• **Consigne 1**:
D'après le récit de la visite à Jérusalem, en quelle année l'ICAHD a-t-elle été créée ?
• **Consigne 2**:
Prolongez le récit de la visite à Jérusalem en reprenant juste après sa dernière phrase.

• **Extrait choisi**:
::::::
Pour nous tous, mentir est difficile et renverse les rôles.
Nous devenons des personnes qui ont quelque chose a cacher, alors
que le droit est de notre côté, l'occupation des territoires
étant illégale au regard du droit international.
Aujourd'hui, nous avons visité différents quartiers
de Jérusalem en compagnie de Jeff Halper, directeur et fondateur
de l'ICAHD (Israeli
committee against house demolitions), une organisation israélienne
créée en 1997 pour résister à l'expulsion
des Palestiniens et à la destruction de leurs maisons. Avec
l'aide de nombreux volontaires israéliens, palestiniens et
internationaux venus des quatre coins du monde, ICAHD aide à
rebâtir des maisons détruites par les bulldozers israéliens.
::::::
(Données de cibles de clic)
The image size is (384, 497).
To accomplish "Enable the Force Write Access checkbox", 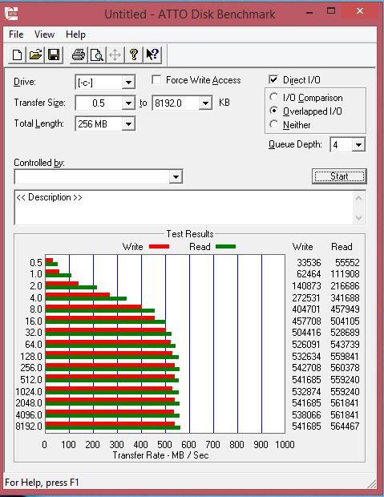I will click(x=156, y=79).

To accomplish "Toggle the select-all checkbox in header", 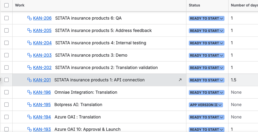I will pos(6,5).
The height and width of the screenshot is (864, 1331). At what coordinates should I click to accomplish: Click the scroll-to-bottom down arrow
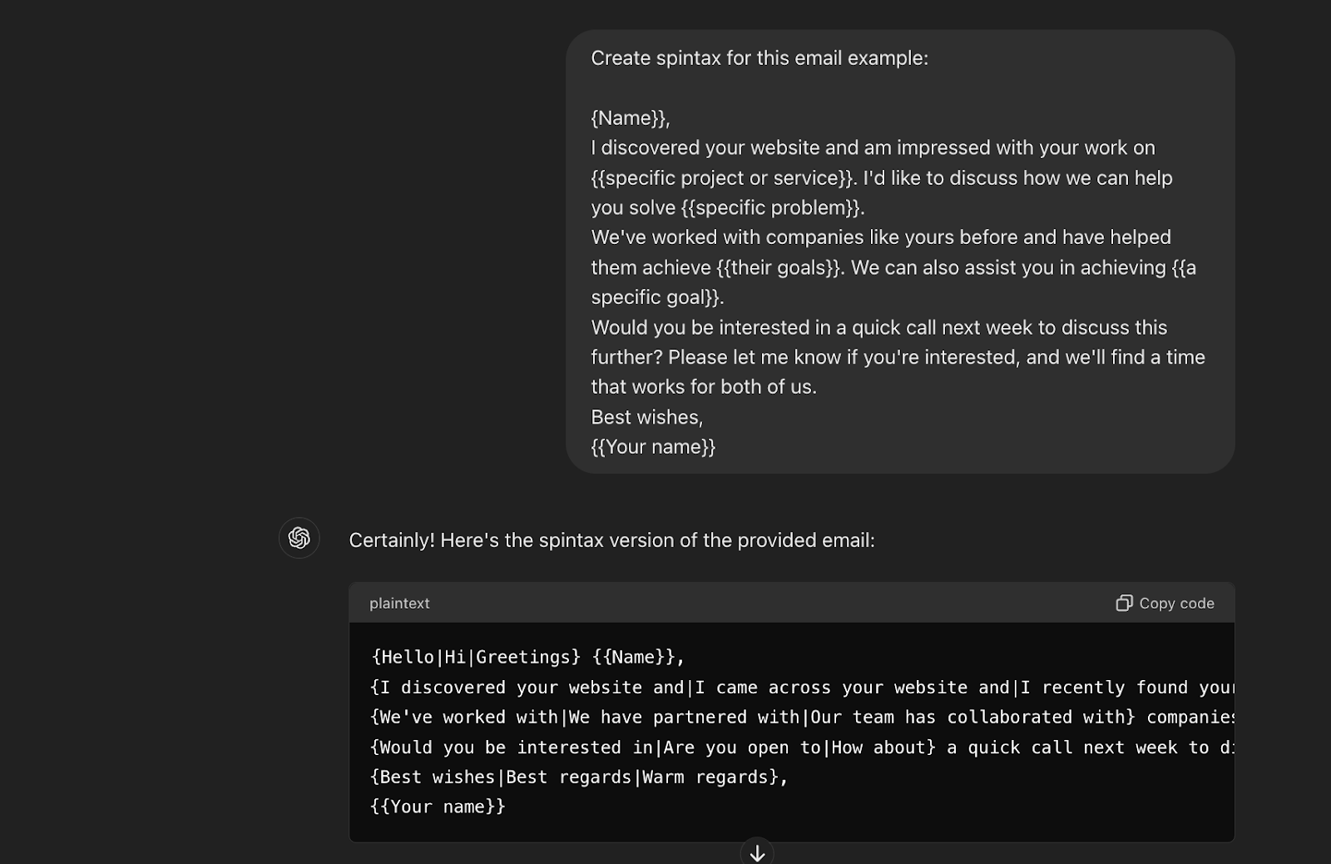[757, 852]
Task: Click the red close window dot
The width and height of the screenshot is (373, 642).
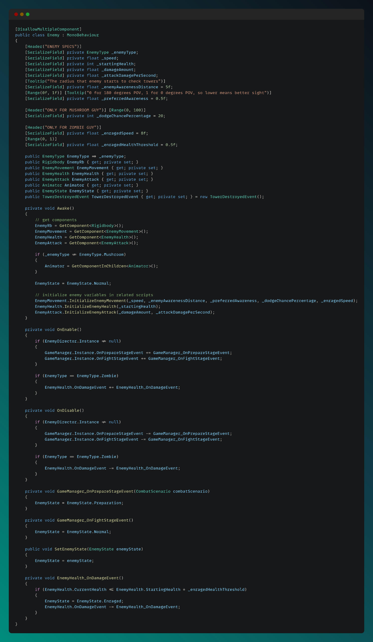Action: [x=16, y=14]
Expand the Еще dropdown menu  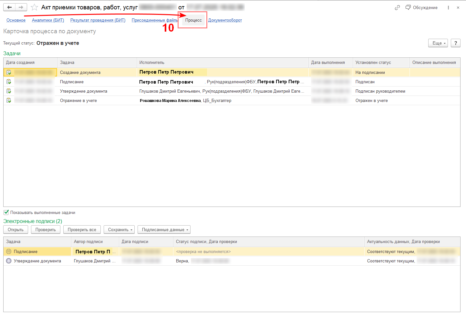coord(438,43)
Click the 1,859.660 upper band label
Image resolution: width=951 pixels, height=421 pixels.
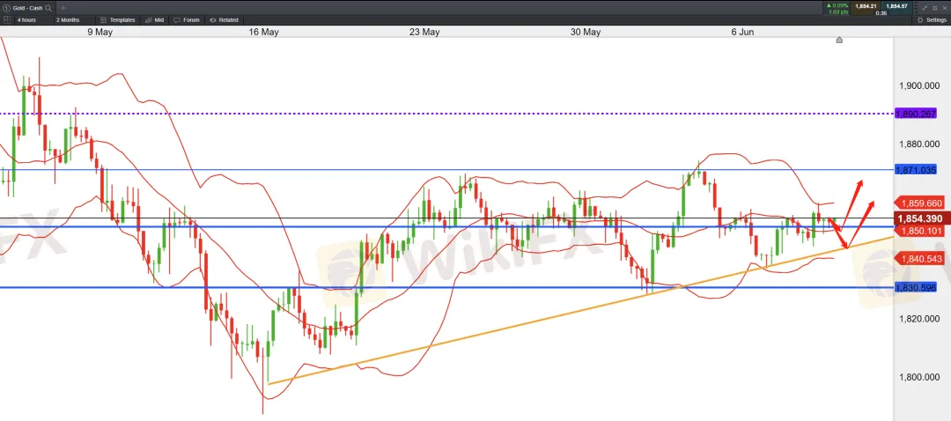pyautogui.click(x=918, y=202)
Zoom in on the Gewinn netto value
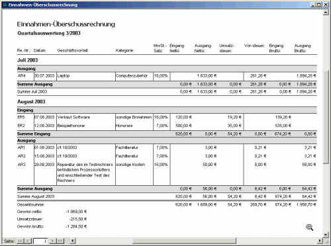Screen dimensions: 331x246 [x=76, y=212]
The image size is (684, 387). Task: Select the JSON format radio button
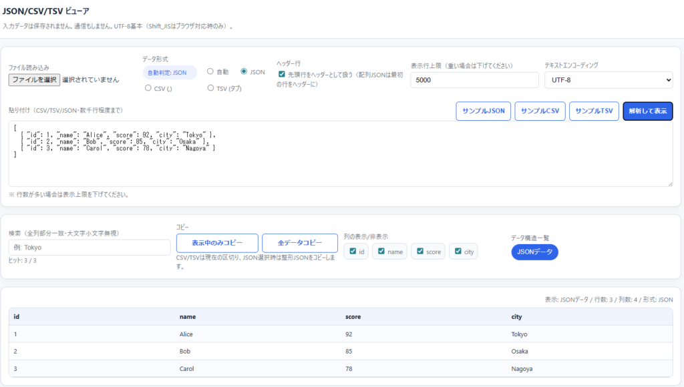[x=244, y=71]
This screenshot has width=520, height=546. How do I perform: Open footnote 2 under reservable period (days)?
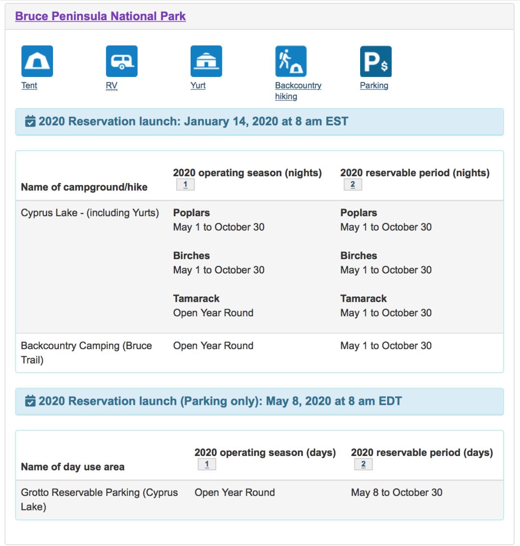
::::::
• **Réponse 1**:
En 1997.

• **Réponse 2**:
« Il ne s'agit pas de notre part de faire une action humanitaire
mais un acte politique », insiste Jeff Halper. Dans le quartier
d'Anata, situé à quelques kilomètres de Jérusalem
et encerclé par le mur, nous visitons la maison de la famille
Shawamreh, détruite à quatre reprises entre 1998 et
2003. Baptisée « Centre de paix », elle est aujourd'hui
devenue un lieu d'accueil pour les visiteurs étrangers. Salim,
le père de famille, nous raconte son parcours kafkaïen
pour tenter d'obtenir un permis de construire, systématiquement
refusé aux Palestiniens pour des raisons toutes aussi absurdes
les unes que les autres. Au final, les Palestiniens doivent se résoudre
à quitter leur terre, ou à construire en enfreignant
la loi israélienne. Aujourd'hui, plus de 15 000 maisons à
Jérusalem ont reçu un ordre de démolition, faisant
peser une véritable épée de Damoclès sur
des milliers de familles palestiniennes. Les enfants et la femme de
Salim ont été traumatisés par les démolitions
successives de leur maison, accomplies dans la violence.
Nous rencontrons les Palestiniens du « Bustan Committee »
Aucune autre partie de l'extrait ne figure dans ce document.